The combination of being confined to our homes, easy access to technology and the hammering of the stock market has led to a dramatic increase in share trading.

On Monday March 23, the S&P/ASX 200 closed at 4,546 points, its lowest level since mid-February 2010. On the same day, the All Ords closed at 4,564.1 points, its lowest level since December 23, 2015.

With little else to do and many people out of work potentially trying to find a way to make some money, share trading has jumped 29 per cent in March compared to October 2019 – before the coronavirus crisis started, according to data compiled from new money managing app Finder.

Over that same period, the average share trading transaction value jumped by 144 per cent to over $500 per transaction, and the number of first-time investors trying their hand at share trading is also on the rise.

According to Finder, one of the most popular searches on the app is “how to invest in shares”.

Finder says over 26,000 Australians have so far downloaded the app since it launched mid-March.

Kylie Purcell, investments editor at Finder, said this was the worst stock market crash since the Black Monday global crash in 1987, with the market witnessing never-before-seen volatility.

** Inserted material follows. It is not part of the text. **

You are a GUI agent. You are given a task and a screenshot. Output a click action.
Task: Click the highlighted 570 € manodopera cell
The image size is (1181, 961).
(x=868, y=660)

“Falls of 7 per cent one day and a 14 per cent rise another day, it’s unbelievable,” she said.

“During a stock market crash, we’d expect to see fewer people interested in investing in shares, but of course many of these investors know that a stock market crash can be a once in a lifetime opportunity to buy good quality companies at discounted prices.

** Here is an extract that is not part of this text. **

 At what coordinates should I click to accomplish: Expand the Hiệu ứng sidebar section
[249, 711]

“And volatility, while it can be extremely risky, can also be highly lucrative if you invest in a good quality company at low prices.

“We’re seeing a mix of people becoming interested in the stock market for the first time as well as seasoned investors who have never seen this kind of volatility before.”


Don’t be a sheep

But Purcell cautioned that newcomers should “have a strategy and stick to your plan”.

“During times of high volatility people tend to react emotionally and it’s very easy to buy when prices are high and sell when prices are low,” she explained.

“Do your research, stick to your budget and don’t become swept up in the hype.”

Interestingly, data gathered by financial publication LearnBonds also supports this increased hunt for “once in a lifetime opportunity” stocks.

According to LearnBonds, global Google searches for the phrase “buy stocks” have spiked by at least 466 per cent between March 31, 2019 and March 27 this year.

Specifically, there was a significant spike in the wake of rising COVID-19 cases, LearnBonds says.

This interest started in the last week of February, and March this year recorded the highest number of searches.

LearnBonds’ data showed that in the second week of March, the searches shot up by 663 per cent and later 809 per cent. Between March 22 and 27, the searches had increased by 466 per cent.

LearnBonds says the searches could mean that “investors are aiming to take advantage of rock-bottom prices” to potentially profit from in the future.